Entries for locating words and elements
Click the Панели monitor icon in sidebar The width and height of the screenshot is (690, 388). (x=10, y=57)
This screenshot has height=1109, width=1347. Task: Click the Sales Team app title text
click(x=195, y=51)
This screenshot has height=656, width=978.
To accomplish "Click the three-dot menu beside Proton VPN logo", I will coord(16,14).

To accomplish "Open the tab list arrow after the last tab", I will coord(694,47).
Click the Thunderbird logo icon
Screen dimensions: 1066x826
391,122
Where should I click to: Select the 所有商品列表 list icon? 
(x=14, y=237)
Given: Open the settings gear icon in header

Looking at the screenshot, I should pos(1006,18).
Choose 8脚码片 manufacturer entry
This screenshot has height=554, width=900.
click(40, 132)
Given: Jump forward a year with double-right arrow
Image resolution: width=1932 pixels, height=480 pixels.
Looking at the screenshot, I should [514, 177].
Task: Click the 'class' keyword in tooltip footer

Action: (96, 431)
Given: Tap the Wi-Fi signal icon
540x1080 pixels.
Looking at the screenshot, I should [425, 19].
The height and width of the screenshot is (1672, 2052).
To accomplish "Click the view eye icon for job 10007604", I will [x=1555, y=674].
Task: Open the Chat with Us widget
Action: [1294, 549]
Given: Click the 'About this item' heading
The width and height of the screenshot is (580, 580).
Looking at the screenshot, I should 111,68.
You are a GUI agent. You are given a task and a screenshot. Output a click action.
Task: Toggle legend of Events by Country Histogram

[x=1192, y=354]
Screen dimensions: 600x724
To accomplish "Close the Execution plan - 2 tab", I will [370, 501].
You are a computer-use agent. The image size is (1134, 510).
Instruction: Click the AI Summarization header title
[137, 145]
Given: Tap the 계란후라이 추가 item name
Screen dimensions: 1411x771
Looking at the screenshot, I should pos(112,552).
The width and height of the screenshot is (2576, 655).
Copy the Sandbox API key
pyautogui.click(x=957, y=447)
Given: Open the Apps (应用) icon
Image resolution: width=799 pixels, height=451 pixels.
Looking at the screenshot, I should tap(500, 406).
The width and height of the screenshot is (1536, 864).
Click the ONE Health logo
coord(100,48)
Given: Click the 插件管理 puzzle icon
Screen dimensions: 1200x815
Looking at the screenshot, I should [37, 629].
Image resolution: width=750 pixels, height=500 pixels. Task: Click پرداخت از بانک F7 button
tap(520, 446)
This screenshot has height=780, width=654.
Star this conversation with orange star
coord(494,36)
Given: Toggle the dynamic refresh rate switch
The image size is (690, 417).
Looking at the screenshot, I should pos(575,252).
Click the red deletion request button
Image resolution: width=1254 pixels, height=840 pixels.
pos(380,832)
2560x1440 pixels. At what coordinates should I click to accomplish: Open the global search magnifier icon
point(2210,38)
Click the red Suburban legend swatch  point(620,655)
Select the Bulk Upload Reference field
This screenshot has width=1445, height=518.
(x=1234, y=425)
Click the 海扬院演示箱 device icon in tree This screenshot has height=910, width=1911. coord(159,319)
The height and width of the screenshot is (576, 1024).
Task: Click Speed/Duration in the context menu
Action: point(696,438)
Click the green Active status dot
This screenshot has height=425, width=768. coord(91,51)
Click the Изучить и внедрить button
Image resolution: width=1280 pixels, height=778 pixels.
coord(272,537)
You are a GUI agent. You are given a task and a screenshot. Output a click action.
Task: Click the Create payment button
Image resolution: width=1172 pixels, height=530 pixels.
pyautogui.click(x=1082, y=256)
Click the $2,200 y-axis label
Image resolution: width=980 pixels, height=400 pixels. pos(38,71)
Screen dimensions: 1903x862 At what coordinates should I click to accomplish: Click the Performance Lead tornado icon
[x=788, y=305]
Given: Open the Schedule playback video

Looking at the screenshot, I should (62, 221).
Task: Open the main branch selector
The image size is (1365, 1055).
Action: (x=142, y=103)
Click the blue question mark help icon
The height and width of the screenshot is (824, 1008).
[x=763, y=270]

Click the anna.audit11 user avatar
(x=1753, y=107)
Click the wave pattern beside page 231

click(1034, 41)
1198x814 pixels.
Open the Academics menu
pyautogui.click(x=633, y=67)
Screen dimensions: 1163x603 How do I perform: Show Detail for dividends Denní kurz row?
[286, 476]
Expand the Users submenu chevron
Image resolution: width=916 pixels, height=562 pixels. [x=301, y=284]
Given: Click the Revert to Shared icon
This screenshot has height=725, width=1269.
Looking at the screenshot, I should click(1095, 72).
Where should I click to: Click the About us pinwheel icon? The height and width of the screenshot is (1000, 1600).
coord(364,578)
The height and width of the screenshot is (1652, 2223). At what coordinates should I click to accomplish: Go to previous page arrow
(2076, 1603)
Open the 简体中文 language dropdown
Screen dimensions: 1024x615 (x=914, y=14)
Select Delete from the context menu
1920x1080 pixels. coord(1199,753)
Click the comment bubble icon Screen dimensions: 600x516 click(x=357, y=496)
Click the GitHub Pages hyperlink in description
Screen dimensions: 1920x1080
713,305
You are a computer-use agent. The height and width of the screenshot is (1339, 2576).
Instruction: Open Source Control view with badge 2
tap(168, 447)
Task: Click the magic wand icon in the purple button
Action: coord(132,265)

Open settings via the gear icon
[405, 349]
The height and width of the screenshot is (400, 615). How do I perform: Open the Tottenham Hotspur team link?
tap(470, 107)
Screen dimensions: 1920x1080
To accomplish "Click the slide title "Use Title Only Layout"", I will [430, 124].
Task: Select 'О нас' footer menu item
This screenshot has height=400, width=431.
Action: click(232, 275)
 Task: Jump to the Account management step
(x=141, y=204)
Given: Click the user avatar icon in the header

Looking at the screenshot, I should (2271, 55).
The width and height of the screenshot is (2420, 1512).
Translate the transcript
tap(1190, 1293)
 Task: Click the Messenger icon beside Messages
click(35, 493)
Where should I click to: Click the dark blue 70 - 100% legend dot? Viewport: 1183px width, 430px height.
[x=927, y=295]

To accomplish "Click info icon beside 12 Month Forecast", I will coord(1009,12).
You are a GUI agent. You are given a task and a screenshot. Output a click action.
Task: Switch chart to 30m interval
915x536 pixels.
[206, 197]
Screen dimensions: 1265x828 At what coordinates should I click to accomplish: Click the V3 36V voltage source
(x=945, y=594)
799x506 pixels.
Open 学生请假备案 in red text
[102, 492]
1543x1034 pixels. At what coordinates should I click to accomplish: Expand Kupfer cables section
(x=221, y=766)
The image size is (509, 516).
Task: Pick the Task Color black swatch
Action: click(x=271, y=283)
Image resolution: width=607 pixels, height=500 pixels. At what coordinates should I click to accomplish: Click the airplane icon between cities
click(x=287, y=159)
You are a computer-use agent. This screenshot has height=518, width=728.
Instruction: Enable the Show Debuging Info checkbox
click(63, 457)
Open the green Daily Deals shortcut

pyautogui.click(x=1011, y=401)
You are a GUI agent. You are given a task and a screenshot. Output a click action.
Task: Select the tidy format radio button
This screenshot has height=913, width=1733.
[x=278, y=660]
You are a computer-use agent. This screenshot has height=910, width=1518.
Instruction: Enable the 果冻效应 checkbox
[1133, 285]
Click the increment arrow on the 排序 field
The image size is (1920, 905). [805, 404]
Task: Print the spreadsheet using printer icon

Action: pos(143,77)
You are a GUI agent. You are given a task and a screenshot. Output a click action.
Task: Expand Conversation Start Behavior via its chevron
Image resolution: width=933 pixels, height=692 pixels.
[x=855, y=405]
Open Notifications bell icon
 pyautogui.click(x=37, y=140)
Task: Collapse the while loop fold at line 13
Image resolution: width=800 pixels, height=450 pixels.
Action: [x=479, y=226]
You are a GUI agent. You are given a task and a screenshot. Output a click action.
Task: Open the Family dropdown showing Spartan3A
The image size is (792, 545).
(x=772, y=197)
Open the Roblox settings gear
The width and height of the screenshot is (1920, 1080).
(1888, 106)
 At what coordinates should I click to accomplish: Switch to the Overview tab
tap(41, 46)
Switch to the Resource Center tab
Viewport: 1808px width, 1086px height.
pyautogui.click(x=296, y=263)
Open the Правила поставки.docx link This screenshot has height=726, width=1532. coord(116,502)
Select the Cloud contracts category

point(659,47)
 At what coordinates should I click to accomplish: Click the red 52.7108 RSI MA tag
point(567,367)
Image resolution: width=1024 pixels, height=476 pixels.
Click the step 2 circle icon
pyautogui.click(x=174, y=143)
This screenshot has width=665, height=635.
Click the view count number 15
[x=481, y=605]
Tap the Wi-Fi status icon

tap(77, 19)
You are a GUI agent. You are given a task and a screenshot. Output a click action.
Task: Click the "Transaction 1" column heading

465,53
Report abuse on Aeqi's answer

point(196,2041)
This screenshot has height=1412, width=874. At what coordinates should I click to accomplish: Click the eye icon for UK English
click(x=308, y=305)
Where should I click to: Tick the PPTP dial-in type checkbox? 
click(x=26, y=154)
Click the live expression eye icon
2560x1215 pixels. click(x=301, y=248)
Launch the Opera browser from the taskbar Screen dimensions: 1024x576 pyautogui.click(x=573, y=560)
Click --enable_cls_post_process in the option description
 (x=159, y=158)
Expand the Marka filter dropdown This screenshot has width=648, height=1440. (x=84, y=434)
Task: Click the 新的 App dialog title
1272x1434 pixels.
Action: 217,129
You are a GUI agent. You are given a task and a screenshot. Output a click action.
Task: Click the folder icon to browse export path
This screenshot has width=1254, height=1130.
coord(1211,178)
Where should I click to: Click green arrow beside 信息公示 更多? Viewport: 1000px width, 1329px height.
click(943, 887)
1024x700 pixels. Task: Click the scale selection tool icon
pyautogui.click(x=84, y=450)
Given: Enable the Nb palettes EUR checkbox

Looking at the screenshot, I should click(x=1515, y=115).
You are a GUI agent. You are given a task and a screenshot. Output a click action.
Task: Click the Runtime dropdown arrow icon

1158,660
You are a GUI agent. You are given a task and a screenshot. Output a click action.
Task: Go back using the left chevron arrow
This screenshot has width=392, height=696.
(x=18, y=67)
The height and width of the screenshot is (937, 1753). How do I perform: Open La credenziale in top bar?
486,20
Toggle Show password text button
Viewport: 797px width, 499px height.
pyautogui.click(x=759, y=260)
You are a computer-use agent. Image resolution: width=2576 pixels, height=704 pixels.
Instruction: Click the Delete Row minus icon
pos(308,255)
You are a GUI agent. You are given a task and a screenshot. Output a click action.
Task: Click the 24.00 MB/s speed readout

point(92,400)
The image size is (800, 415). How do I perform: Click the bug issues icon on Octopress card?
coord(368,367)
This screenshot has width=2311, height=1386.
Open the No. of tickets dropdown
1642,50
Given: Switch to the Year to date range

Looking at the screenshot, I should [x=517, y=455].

▶ [AIM OF THE EXERCISE] Please rewrite the entries from the line with "This screenshot has height=1109, width=1347." up to and including the line with "I will coord(16,14).", requests included, and raise every coordinate in the answers by 148.

▶ [ANSWER BELOW]
This screenshot has height=1109, width=1347. Task: Click the Sales Team app title text
click(x=343, y=199)
This screenshot has height=656, width=978.
To accomplish "Click the three-dot menu beside Proton VPN logo", I will coord(164,162).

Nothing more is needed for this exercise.